The primary outcome of the initiative will be to secure the long-term conservation of vital, irreplaceable at-risk crop diversity collections before they are lost forever. However, to achieve this, we need to build know-how and capacity amongst the three designated cryo “hubs” and our partners.
The GCPI will do this in several steps.
First of all, we need to identify the most at-risk clonal and recalcitrant crop collections.
Second, we’ll have to test existing cryo protocols to ensure that they’re effective across the broad diversity that exists in these collections. In cases where an existing protocol falls short, the cryo hubs will be tasked with creating and sharing new, more robust strategies that securely conserve the material. And finally, we’ll work on keeping our knowledge up-to-date through capacity building. Because cryo requires significant infrastructure, expertise and a long-term funding commitment, the vision is to expose all partners to the basic methodology and potential and train those who can demonstrate a long-term national commitment for sustained operations and maintenance of a cryobank.

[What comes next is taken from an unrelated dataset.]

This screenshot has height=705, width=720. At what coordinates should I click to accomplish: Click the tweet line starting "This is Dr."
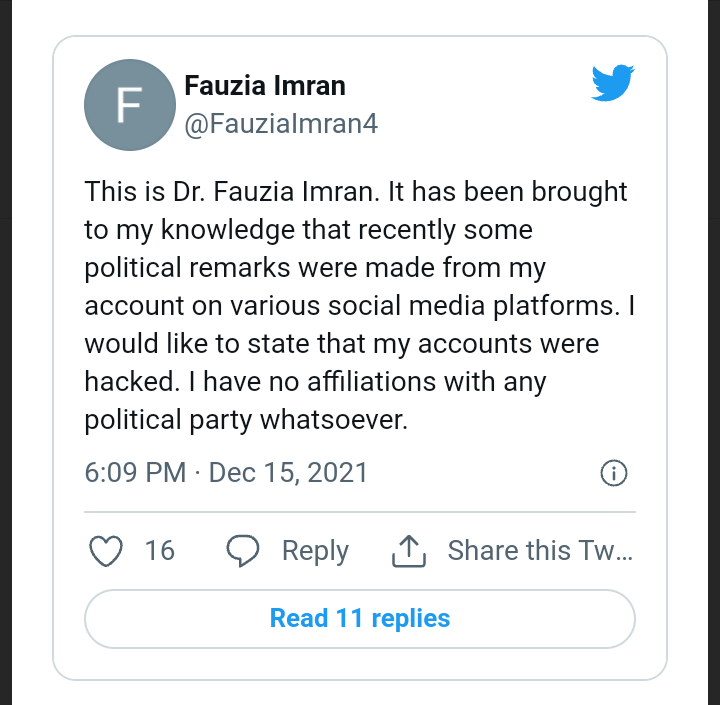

Where will the efforts of the GCPI be targeted?
The first collections that will be targeted in the initiative are those in areas of the world which are rich in diversity but where the infrastructure and ability to protect these critical diversity does not exist. The Global Plant Cryopreservation Initiative will work with the countries where collections of critically important diversity of crops such as potato, cassava, sweetpotato, banana, yam, coffee, coconut, taro, ulluco and cacao currently exist but are not secure. We are seeking to securely cryopreserve a minimum of 2,500 accessions of the target crop collections during the first 5 years. The Initiative will operate much like the Svalbard Global Seed Vault, under the policy umbrella of the Plant Treaty.
The Global Plant Cryopreservation Initiative aims to address the funding gaps and the evolving nature of cryopreservation techniques to safeguard vital crop diversity collections for future generations. By bringing together expertise and funding, the initiative promises to provide the stability needed to expand the number of collections while also optimizing the techniques used to create them.